しかし、何らかの異常によって、自己の体成分に対して抗体を作ってしまうことがあります。これが免疫反応をおこし病気を引き起こしてしまうのが、自己免疫性疾患と呼ばれる病気です。

検査項目(日本語名)
(よみかた)
基準範囲
( 単 位 )
おもな検査目的
なにを知るための検査なのか
RF(リウマチ因子)
≦15
IU/mL
リウマチ因子は慢性関節リウマチ患者に現れる自己抗体です。肝臓病の場合にも陽性になることがあります。
CRP (C反応性蛋白)
0.00~0.14
(mg/dL)
肺炎のように、体内に急性の炎症や組織の損傷を起こす病気(炎症性疾患という)のとき、血液中に増加してくるたんぱくの一種です。

★ウイルス血清

検査項目(日本語名)
(よみかた)
基準範囲
( 単 位 )
おもな検査目的
なにを知るための検査なのか
HCV抗体
(-)
B型肝炎と同様、輸血による感染の可能性は少なくなりました。HCV抗体はC型肝炎の検査として用いられます。
HIV抗原抗体
(-)
後天性免疫不全症候群(AIDS)の原因ウイルスであるエイズウイルス(HIV)の検査として用いられます。
HBs抗原
(-)
B型肝炎はかつては輸血後におこるものとしておそれられていましたが、現在はそのようなことはありません。HBs抗原が陽性の場合は、現在ウイルスに感染していることを示していますが、必ずしもB型肝炎を発病するものではありません。
HCV(HCV抗体)
(-)
B型肝炎と同様、輸血による感染の可能性は少なくなりました。HCV抗体はC型肝炎の検査として用いられます。
HIV(HIV抗体)
(-)
1981年、初めてアメリカで診断された免疫不前の病気で、世界中に広がっています。
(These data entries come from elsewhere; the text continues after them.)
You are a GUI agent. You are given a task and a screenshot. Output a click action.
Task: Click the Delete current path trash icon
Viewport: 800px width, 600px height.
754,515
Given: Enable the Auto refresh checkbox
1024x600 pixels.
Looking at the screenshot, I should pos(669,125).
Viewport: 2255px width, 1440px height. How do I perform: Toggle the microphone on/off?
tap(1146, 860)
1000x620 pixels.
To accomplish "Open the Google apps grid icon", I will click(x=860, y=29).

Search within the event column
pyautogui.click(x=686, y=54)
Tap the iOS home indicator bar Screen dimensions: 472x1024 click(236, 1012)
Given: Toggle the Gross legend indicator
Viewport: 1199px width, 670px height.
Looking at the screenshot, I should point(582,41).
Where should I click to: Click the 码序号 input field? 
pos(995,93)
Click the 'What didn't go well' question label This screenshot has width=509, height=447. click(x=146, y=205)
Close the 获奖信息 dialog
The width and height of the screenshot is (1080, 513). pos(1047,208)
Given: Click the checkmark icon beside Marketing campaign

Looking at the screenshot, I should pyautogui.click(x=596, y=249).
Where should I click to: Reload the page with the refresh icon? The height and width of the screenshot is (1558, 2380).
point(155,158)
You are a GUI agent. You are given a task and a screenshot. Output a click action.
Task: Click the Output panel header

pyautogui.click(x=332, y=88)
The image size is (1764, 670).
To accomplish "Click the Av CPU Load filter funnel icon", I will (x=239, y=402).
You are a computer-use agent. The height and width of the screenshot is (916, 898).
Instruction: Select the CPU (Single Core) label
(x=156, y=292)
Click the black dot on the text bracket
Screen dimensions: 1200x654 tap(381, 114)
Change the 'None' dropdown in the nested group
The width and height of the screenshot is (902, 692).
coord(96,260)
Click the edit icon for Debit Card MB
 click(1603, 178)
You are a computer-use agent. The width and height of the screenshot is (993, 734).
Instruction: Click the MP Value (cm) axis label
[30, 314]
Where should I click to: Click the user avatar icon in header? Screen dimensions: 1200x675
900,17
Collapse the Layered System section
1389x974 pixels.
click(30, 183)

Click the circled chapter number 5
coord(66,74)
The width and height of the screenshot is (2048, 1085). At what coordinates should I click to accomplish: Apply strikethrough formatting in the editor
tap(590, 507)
エイズウイルス(HIV)に感染するとヘルパーT細胞という免疫に重要な働きをしているリンパ球が減少し、細菌やウイルスに無抵抗となります。但し、エイズウイルスに感染してもすぐ発症するのではなく、およそ十年ぐらいかかって合併症で発症します。
HTLV-1抗体(ATLウイルス抗体)
(-)
ATLウイルス(成人T細胞性白血病ウイルスまたはHTLV-1ウイルス)は、白血病の一種である成人T細胞性白血病を引き起こします。このウイルスに感染しているかどうかを調べる検査です。しかし抗体の陽性者すべてが発症するわけではありません。

★非ウイルス性病原体

検査項目(日本語名)
(よみかた)
基準範囲
( 単 位 )
おもな検査目的
なにを知るための検査なのか
梅毒血清反応
RPR
TPAb(TP抗体) 

(-)
(-)
梅毒の検査にはいくつかの検査法がありますが、いずれか2法の結果を総合的にします。しかし、いずれの検査も感染後ごく初期は陰性ですから、注意が必要です。
ASO
抗ストレプトリジン-O抗体
0~160
(IU/mL)
 
扁桃腺炎や咽頭炎を起こす病原菌としてA群溶血性連鎖球菌(略してA群溶連菌)があります。この溶連菌は扁桃炎だけでなく、免疫のしくみに作用して急性糸球体腎炎やリウマチ熱を起こすので検査は重要です。溶連菌に感染したときにできるASO(抗ストレプトリジン・O抗体)ASK(抗ストレプトキナーゼ抗体)を調べる検査です。

★血液型検査

検査項目(日本語名)
(よみかた)
基準値
( 単 位 )
おもな検査目的
なにを知るための検査なのか
血液型検査
  輸血する前に必要な検査です
不規則抗体検査
  輸血する前に必要な検査です。輸血に不都合となる抗体があるかを確認します。
交差適合試験
  輸血する前に赤血球製剤との適合性を確認するための検査です。

★アレルギーの検査

検査項目(日本語名)
(よみかた)
基準範囲
( 単 位 )
おもな検査目的
なにを知るための検査なのか
IgE
≦361
(IU/mL)
アレルギーの病気では、血中IgE(免疫グロブリン)が増加しています。IgEは肥満細胞や好塩基球との結合性が強く、IgEの結合したこれらの細胞にアレルゲン(抗原)がくっつくと、いろいろな活性物質が放出され、じんましんやぜんそくが起こります。IgEの検査としては、血中IgEの総濃度を測定するものと特定のアレルゲンに対するIgE抗体量を測定するものがあります。